Directions for this task
Give again, unchanged, the line that contains "Click the highest peak of orange trend line" together with every line that follows it until the entries end.
*** Exercise input Section Begins ***
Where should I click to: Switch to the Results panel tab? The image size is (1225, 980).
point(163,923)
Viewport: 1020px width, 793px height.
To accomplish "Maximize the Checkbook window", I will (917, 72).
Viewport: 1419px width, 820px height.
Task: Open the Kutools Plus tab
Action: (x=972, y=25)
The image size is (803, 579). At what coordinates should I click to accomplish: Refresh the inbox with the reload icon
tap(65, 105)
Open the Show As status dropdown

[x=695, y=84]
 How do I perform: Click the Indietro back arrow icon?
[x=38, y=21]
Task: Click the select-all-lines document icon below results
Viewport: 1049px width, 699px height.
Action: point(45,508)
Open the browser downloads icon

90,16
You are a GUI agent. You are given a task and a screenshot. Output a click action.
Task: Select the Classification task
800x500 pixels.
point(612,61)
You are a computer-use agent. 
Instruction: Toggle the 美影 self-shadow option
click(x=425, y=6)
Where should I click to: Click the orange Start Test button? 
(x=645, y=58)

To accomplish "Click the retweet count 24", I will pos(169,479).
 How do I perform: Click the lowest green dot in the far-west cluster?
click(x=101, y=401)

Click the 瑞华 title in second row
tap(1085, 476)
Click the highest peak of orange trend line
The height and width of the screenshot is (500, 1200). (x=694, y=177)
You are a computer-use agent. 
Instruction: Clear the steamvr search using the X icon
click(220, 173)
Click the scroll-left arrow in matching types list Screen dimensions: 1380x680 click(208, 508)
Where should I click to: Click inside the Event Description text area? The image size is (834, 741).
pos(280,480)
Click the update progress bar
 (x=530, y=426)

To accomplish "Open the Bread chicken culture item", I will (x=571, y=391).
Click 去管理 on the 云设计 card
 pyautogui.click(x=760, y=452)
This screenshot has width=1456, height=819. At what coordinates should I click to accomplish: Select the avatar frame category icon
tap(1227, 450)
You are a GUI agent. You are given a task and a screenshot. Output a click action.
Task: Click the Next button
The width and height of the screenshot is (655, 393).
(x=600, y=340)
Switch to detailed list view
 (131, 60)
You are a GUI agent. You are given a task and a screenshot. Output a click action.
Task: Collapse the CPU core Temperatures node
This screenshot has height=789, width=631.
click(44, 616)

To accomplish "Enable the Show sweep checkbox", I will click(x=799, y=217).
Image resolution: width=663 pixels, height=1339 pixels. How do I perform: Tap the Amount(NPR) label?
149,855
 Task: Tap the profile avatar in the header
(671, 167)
*** Exercise input Section Ends ***
Answer area
Click the highest peak of orange trend line
The height and width of the screenshot is (500, 1200). (x=694, y=177)
You are a computer-use agent. 
Instruction: Clear the steamvr search using the X icon
click(220, 173)
Click the scroll-left arrow in matching types list Screen dimensions: 1380x680 click(208, 508)
Where should I click to: Click inside the Event Description text area? The image size is (834, 741).
pos(280,480)
Click the update progress bar
 (x=530, y=426)

To accomplish "Open the Bread chicken culture item", I will (x=571, y=391).
Click 去管理 on the 云设计 card
 pyautogui.click(x=760, y=452)
This screenshot has width=1456, height=819. At what coordinates should I click to accomplish: Select the avatar frame category icon
tap(1227, 450)
You are a GUI agent. You are given a task and a screenshot. Output a click action.
Task: Click the Next button
The width and height of the screenshot is (655, 393).
(x=600, y=340)
Switch to detailed list view
 (131, 60)
You are a GUI agent. You are given a task and a screenshot. Output a click action.
Task: Collapse the CPU core Temperatures node
This screenshot has height=789, width=631.
click(44, 616)

To accomplish "Enable the Show sweep checkbox", I will click(x=799, y=217).
Image resolution: width=663 pixels, height=1339 pixels. How do I perform: Tap the Amount(NPR) label?
149,855
 Task: Tap the profile avatar in the header
(671, 167)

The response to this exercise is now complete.